WOW, that was quick!
This has to be the record for returned summary but when I got Mark Anderson's
reply, I think that one will be hard to top.
Reply's"
Mark Anderson:
This will print the total number of files (including subdirectories,
since they are files too) in the current directory:
% ls | wc -l
If you don't want subdirectories, then exclude them:
% ls -F | grep -v '\/$' | wc -l
or
% ls -l | egrep -v '^d|^t' | wc -l
or
% expr `ls -l | grep -v '^d' | wc -l` - 1
Just why these work is left as an excercise for the student. ;-)
If you want the number left-justified, pipe it through awk:
ls -F | grep -v '\/$' | wc -l | awk '{print $1}'
The last step is to create an alias or shell script that will take an
argument (call the script fnum):
#!/bin/sh
ls -F $* | grep -v '\/$' | wc -l | awk '{print $1}'
Use it like this:
% fnum /usr/local/bin
Dave McFerren:
try
ls | wc -w
This returns the number of files that are listed by the ls command. If you also
want hidden files, try
ls -a | wc -w
Mike Kail:
o simply show how many files there, use
% find . -type f -print | wc -l
Others where similar to Dave McFerren's
Continuing Thanks
Mike Kail
Gary Lee
Other who have sent but not received
THANK YOU!!
Rick Dempster
>
> I have a user who wants a DOS dir type of return under Unix. Basically, he
> needs to know how many files are in a subdirectory.

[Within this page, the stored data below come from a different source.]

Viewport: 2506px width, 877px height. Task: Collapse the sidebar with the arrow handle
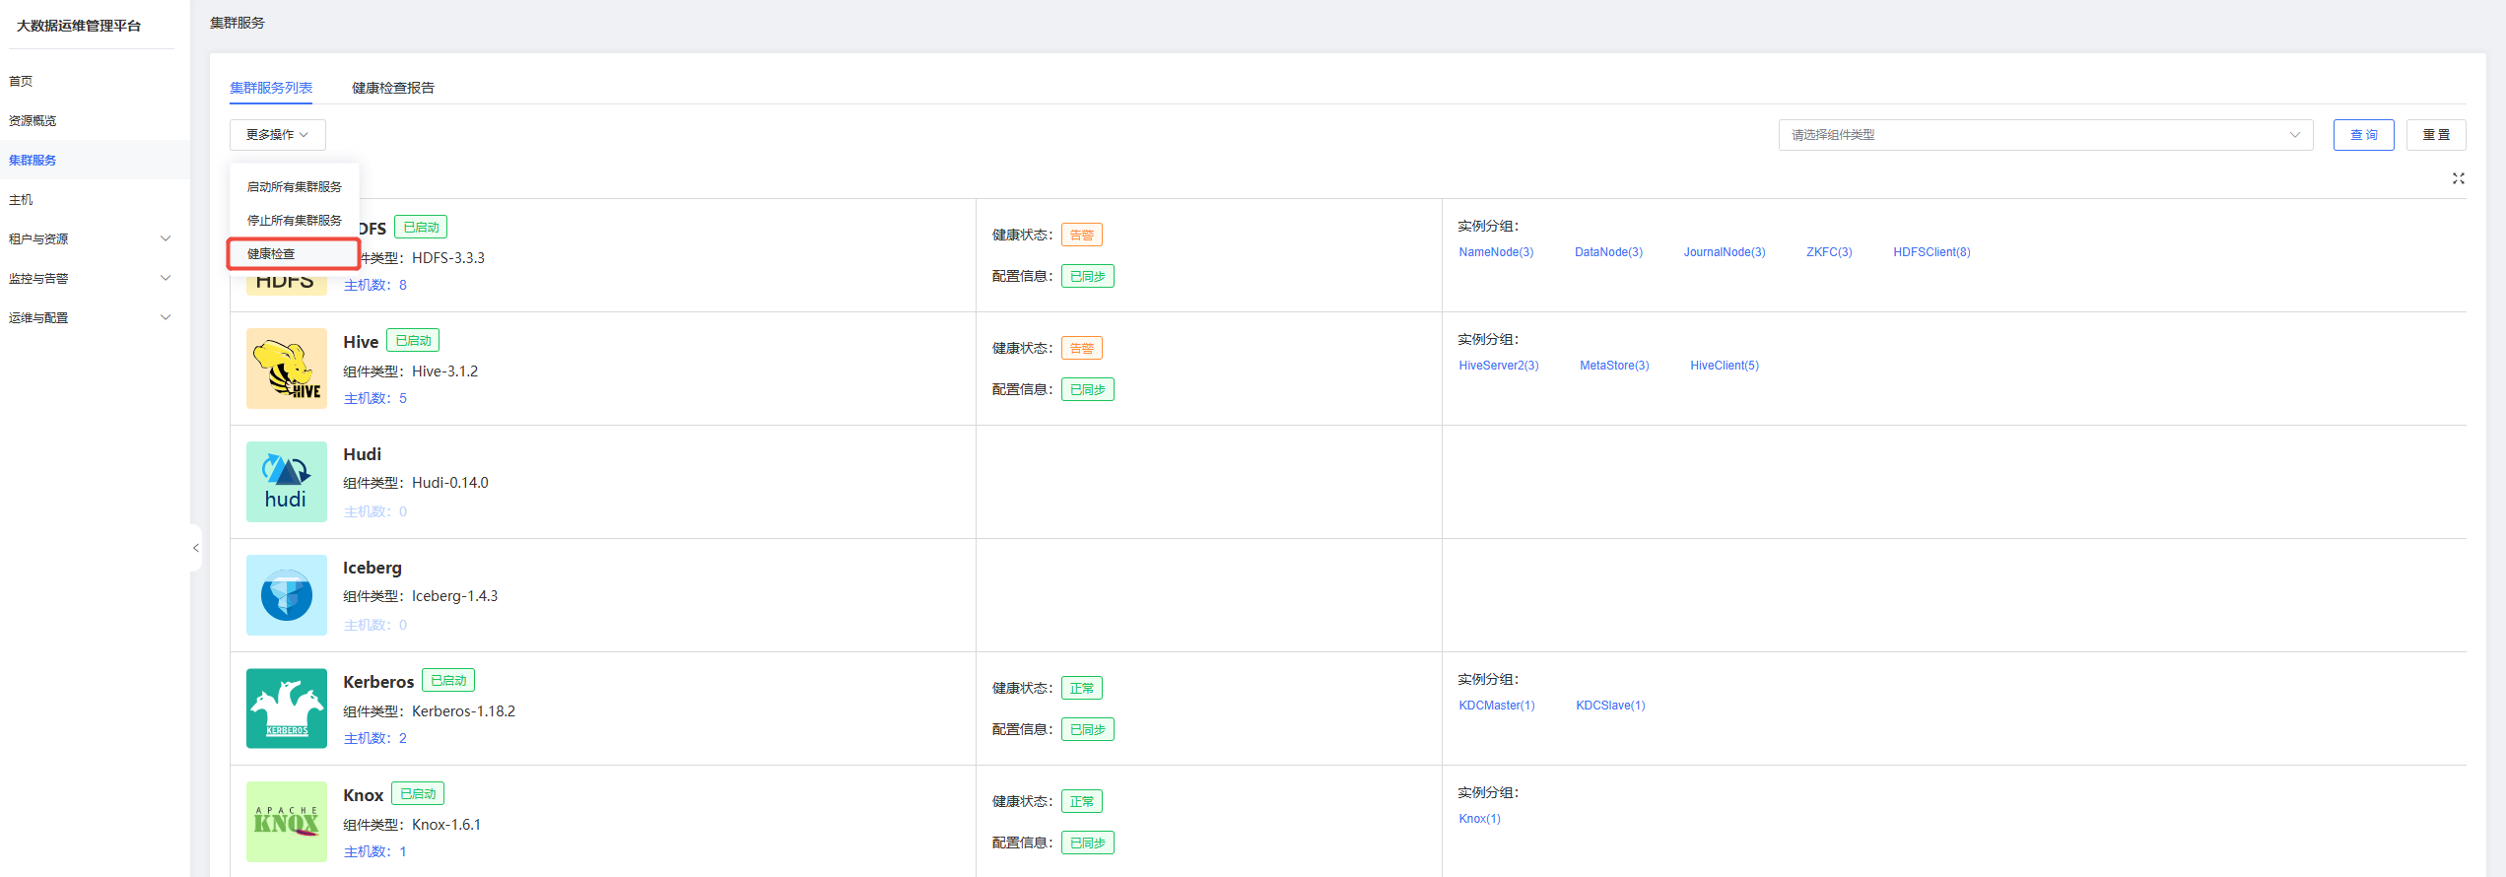click(196, 548)
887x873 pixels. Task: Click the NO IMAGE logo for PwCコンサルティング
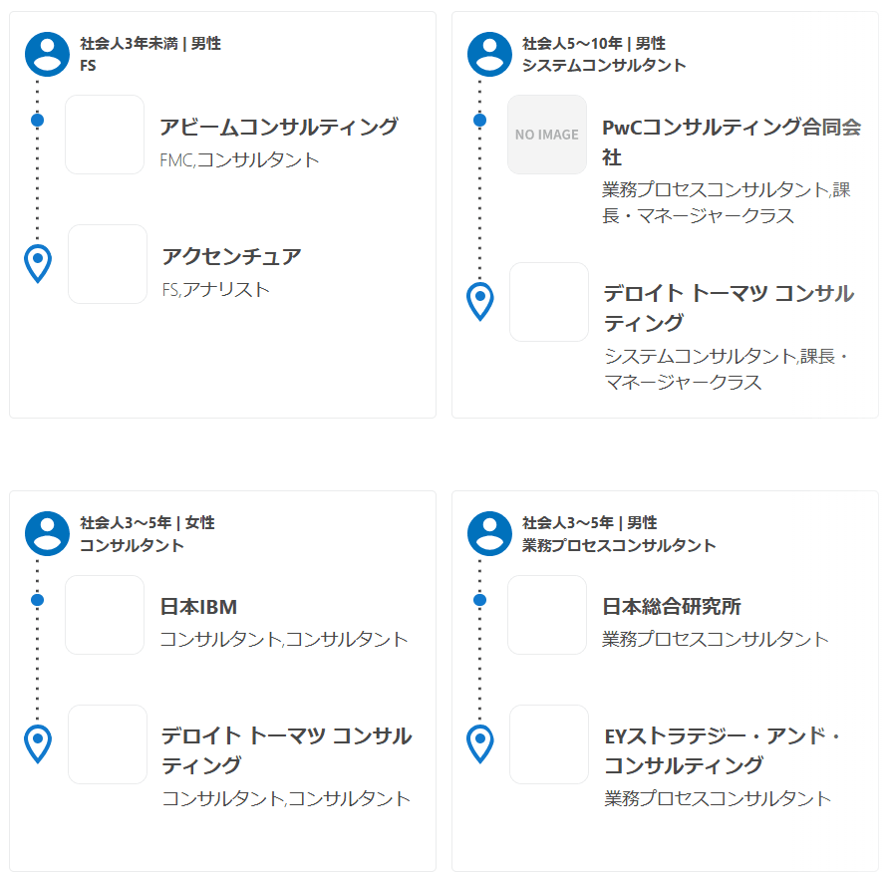(547, 135)
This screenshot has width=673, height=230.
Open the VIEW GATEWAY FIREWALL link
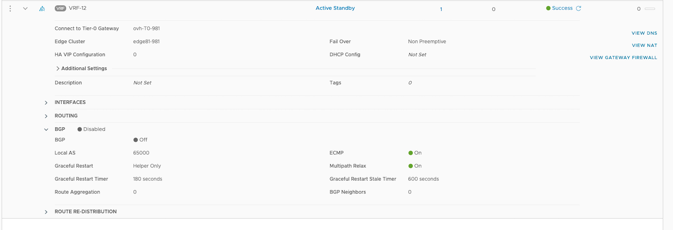pos(623,58)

I've looked in man ls,
du,
> quot and df which did not show an option for giving the number of files.
>
> I thought I saw this question asked a couple of years ago, but could not dig
the
> answer out of the archives.
>
> If there is a quick method could someone please let me know, else I will write
a
> quick script to do it. I don't want to re-invent the wheel.